Howdy everybody! More and more I see and hear Oklahoma being referred to as part of the Midwest, and I do not at all agree with this.
Obviously Oklahoma is located halfway between the east and west coasts, and I think most people in Oklahoma use the term "midwest" to reflect that we are in the central part of the country. We use the Midwestern label pretty ambiguously; what do we mean? Do we mean we're in a region that stretches from Texas clear to North Dakota? The Central time zone? The Great Plains?
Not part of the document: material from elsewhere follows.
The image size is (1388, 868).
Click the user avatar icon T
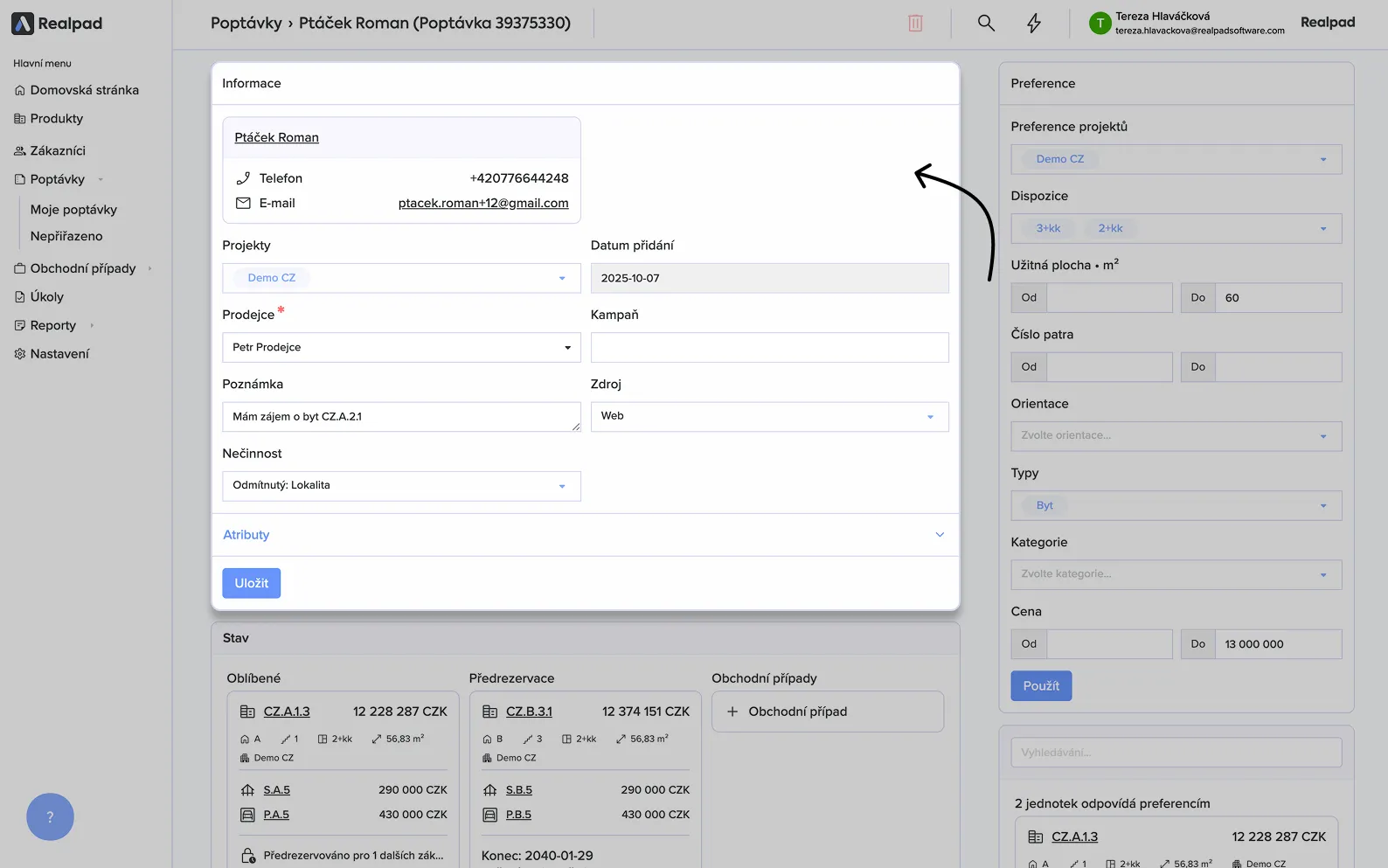point(1100,24)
My hunch is that most Oklahomans tend to think of the Midwest as being the states that have a Big 12 school (but I can't prove this, plus West Virginia would be an outlier now).
The problem with calling ourselves Midwestern is that it groups us in with the actual Midwest (the U.S. Census Bureau formerly called these the North Central United States: Illinois, Indiana, Iowa, Kansas, Michigan, Minnesota, Missouri, Nebraska, North Dakota, Ohio, South Dakota, and Wisconsin). I don't think we have very much in common with any of these states, except for Kansas and Missouri and maybe Nebraska. Does anyone think that we are in a different region than Texas??
I will definitely acknowledge that different parts of Oklahoma could be attached to different regions, and there are different types of regions (regions based on topography vs. culture), but growing up and still today I think of Oklahoma as being part of the South. I'm interested in what y'all have to say, and thanks for reading.